Vestel, krizinin faturasını işçiye kesti

Manisa Organize Sanayi Bölgesi’nin en büyük ve en bilinen sermaye grubu Vestel, son dönemde yaşadığı finansal sıkıntıları gerekçe göstererek toplu işten çıkarmalara yöneldi. Şirket yönetimi, krizin sorumlusu olarak doğrudan ya da dolaylı biçimde çalışanları işaret ederken, çözüm olarak adeta bir “toplu kıyım” anlayışıyla binlerce işçiyi kapı önüne koymayı tercih ediyor.

Vestel yıllar boyunca binlerce işçinin emeğiyle büyümüş, üretmiş ve yüksek kârlar elde etmiştir. Sendika düşmanlığıyla nam salmış şirkette işçiler asgari ücrete çok yakın maaşlarla üç vardiya bant başında çalışırken, fazla mesailerle üretimi sürdürürken, şirket kârına kâr katmıştır. Ancak işler biraz sıkıntıya girdiğinde, piyasa koşulları değiştiğinde ya da beklenen kâr oranları tutmadığında ilk başvurulan yöntem yine aynı olmuştur: işçi çıkarmak. Bu durum, kapitalist sistemin kriz anlarında gerçek yüzünü göstermesinin tipik bir örneğidir.

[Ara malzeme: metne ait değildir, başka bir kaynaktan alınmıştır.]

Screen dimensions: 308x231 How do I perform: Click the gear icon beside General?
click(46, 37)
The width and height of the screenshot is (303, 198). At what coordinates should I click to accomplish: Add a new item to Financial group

Burada altı çizilmesi gereken önemli bir nokta şudur: Zorlu Holding’e bağlı Vestel bugün fiilen batmış bir şirket değildir. Şirket hâlâ üretmekte, hâlâ gelir elde etmekte ve hâlâ kazanmaktadır. Şirketin ve genel olarak holdingin son yıllarda artan genel borçluluğu ise işçilerin değil patronun ve şirket yönetiminin sorumluluğu ve hatasıdır. Patronun kötü yönetiminin faturasının işçilere kesilmesi kabul edilebilir değildir. Patronların yaşadığı her darboğazda ücretler baskılanır, sosyal haklar budanır, ardından işten çıkarmalar gelir. Oysa krizi yaratan işçiler değildir; yanlış yatırımlar, plansız büyüme, kâr hırsıyla alınan kararlar ve kötü yönetimdir. Eğer bir şirket yönetilemiyorsa, bunun bedelini işçiler değil, o şirketi yönetenler ödemelidir.

Bu noktada sınıfsal ve sosyalist bir perspektiften çözüm nettir: Madem bu şirketler toplumsal ölçekte bu kadar büyük, madem binlerce insanın hayatı bu fabrikalara bağlı, o halde yönetilemeyen ve krizi işçilere fatura eden şirketlerin işçi denetiminde kamulaştırılması gündeme gelmelidir. Tazminatsız bir şekilde, üretimi ve istihdamı koruyacak biçimde kamulaştırma, hem emekçilerin hem de toplumun yararınadır.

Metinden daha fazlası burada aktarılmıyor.